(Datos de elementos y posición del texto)
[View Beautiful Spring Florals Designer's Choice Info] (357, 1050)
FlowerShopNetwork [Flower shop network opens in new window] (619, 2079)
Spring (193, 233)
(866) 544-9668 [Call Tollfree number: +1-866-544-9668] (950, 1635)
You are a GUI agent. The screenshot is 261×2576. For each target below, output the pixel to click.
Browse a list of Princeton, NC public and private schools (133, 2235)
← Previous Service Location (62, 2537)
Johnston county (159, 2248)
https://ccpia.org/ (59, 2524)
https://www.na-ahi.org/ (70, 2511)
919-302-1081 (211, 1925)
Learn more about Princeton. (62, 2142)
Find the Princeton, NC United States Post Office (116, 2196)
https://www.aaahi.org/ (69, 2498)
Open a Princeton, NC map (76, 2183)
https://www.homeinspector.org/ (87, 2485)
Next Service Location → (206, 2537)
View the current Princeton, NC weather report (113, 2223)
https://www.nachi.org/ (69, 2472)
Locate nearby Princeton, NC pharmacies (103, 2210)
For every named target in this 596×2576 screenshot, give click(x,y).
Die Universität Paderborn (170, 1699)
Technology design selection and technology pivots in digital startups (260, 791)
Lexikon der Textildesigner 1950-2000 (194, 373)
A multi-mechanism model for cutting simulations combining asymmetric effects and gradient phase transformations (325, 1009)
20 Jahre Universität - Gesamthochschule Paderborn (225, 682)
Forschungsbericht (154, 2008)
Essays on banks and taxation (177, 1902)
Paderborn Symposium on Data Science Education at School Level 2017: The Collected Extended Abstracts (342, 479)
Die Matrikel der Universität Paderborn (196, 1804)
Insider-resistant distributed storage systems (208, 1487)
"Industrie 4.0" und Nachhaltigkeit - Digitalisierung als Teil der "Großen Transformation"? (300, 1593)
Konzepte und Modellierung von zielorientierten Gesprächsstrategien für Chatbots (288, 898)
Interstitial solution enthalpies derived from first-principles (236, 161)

• Objetivo
Extrae todas las líneas de arriba y reprodúcelas sin cambiar nada.

• Solución
[View Beautiful Spring Florals Designer's Choice Info] (357, 1050)
FlowerShopNetwork [Flower shop network opens in new window] (619, 2079)
Spring (193, 233)
(866) 544-9668 [Call Tollfree number: +1-866-544-9668] (950, 1635)
You are a GUI agent. The screenshot is 261×2576. For each target below, output the pixel to click.
Browse a list of Princeton, NC public and private schools (133, 2235)
← Previous Service Location (62, 2537)
Johnston county (159, 2248)
https://ccpia.org/ (59, 2524)
https://www.na-ahi.org/ (70, 2511)
919-302-1081 (211, 1925)
Learn more about Princeton. (62, 2142)
Find the Princeton, NC United States Post Office (116, 2196)
https://www.aaahi.org/ (69, 2498)
Open a Princeton, NC map (76, 2183)
https://www.homeinspector.org/ (87, 2485)
Next Service Location → (206, 2537)
View the current Princeton, NC weather report (113, 2223)
https://www.nachi.org/ (69, 2472)
Locate nearby Princeton, NC pharmacies (103, 2210)
For every named target in this 596×2576 screenshot, give click(x,y).
Die Universität Paderborn (170, 1699)
Technology design selection and technology pivots in digital startups (260, 791)
Lexikon der Textildesigner 1950-2000 (194, 373)
A multi-mechanism model for cutting simulations combining asymmetric effects and gradient phase transformations (325, 1009)
20 Jahre Universität - Gesamthochschule Paderborn (225, 682)
Forschungsbericht (154, 2008)
Essays on banks and taxation (177, 1902)
Paderborn Symposium on Data Science Education at School Level 2017: The Collected Extended Abstracts (342, 479)
Die Matrikel der Universität Paderborn (196, 1804)
Insider-resistant distributed storage systems (208, 1487)
"Industrie 4.0" und Nachhaltigkeit - Digitalisierung als Teil der "Großen Transformation"? (300, 1593)
Konzepte und Modellierung von zielorientierten Gesprächsstrategien für Chatbots (288, 898)
Interstitial solution enthalpies derived from first-principles (236, 161)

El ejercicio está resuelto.